━━━━━ 提示文
誰もが生まれたら必ず死を迎えるように、陰陽の作用は、私たちが動かせるものではない。でも死んだ人はもともと、生きていた。そして子々孫々、命はつながっていく。
●前誠 うんうん。
○前叶 この思想はすごく大事だと思っていて。「星まわり」の回でも触れたけど、陰陽の思想は仏教だけでなく、神道、道教、儒教、あるいは暦などに深く関わっていて、日本の文化や指針に影響を与えている。記紀(古事記と日本書紀)にも見られますし、私たちが思っている以上に陰陽道は私たちの生活に根ざしています。
実はかなり遅咲きだった安倍晴明
○前叶 この陰陽道を使って平安時代にひときわ異彩を放ったのが、かの天才と呼ばれた陰陽師の安倍晴明で。
●前誠 野村萬斎じゃないんだ(笑)。
○前叶 映画ではそうだね(笑)。
●前誠 そもそも陰陽師って何をする人なの? 業務内容は何なのかな。
○前叶 陰陽師はお坊さんとか神主みたいな宗教家だと思っている人が多いんだけど、実際はそうではなくて、官職。いまでいう宮内庁の職員みたいな。当時は陰陽寮(おんようりょう、おんようのつかさ)という省庁のような機関があって、そこで暦を作ったり、天体の運行を見て飢饉や地震の観測をしていたと言われています。
●前誠 気象庁みたいな?
○前叶 そういうのも含めて、国家の参謀というか、参与人のような。
●前誠 行く末を占うコンパス、羅針盤的な役目。
━━━━━━━━━━
━━━━━ 資料
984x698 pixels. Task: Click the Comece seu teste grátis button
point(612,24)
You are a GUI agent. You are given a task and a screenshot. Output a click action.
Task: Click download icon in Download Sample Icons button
━━━━━━━━━━
— 課題 —
陰陽道と陰陽師についての対談を、最後の発言の後から書き継いでください。

— 課題への解答 —
○前叶 そうそう。その技術として陰陽道があって、そこで大活躍したのが安倍晴明なんですね。天才で若い頃からバリバリやっていたイメージがあるかもしれないけど、実は日の目を見たのは40歳くらいと言われていて(諸説あり)
●前誠 遅咲きだったんだね。
○前叶 清明が少年のころから、師匠だった賀茂忠行(かものただゆき)が彼の才を見出して、知識や技術を彼に託したと言われているんだけどね。血筋や家柄が重視されていた平安の世にあって、母親が誰なのかすらわかっていなかった清明に、名門の賀茂家がすべてを託そうとしたくらい、清明の力はずば抜けていたという。
●前誠 そもそも、賀茂忠行のそばにいられたのも奇跡だよね。
○前叶 そうだね。清明は才能に溢れていて、キリがないほど逸話があるけど、社会に認められたのは中年以降だったし、出世したら出世したで貴族から嫉妬されたり…
●前誠 かなりの苦労人だった。
○前叶 うん。この人のことを知ると、日本の文化の礎がよくわかってきます。七曜の成り立ちをはじめとし、晴明のような陰陽師たちが残した功績は非常に大きい。それくらい陰陽師はリスペクトするべき存在というか。
●前誠 もっと知りたくなったなあ。
○前叶 これをしっかり伝えようとするととても長くなるので、ぜひ興味のある方は調べてみてください。
陰陽道的な考えから見えてくること
○前叶 万物流転、森羅万象の陰陽は、あらゆる事象の根本思想だよ、ということを話してきたけど、それをどう日常生活に落とし込むか。
●前誠 どう捉えるかが重要だね。
○前叶 人間、生きていれば一筋縄では行かないことも多くて。
●前誠 本音と建前、表もあれば裏もある。
○前叶 うん。日常生活で本音や建前に苦しむ人っていると思うんだよね。「こうでなきゃいけない」とか、よく言われるけど。私がこの話をした理由はそこに詰まっていて。陰と陽、表と裏をもっと認めていいんじゃないかなと。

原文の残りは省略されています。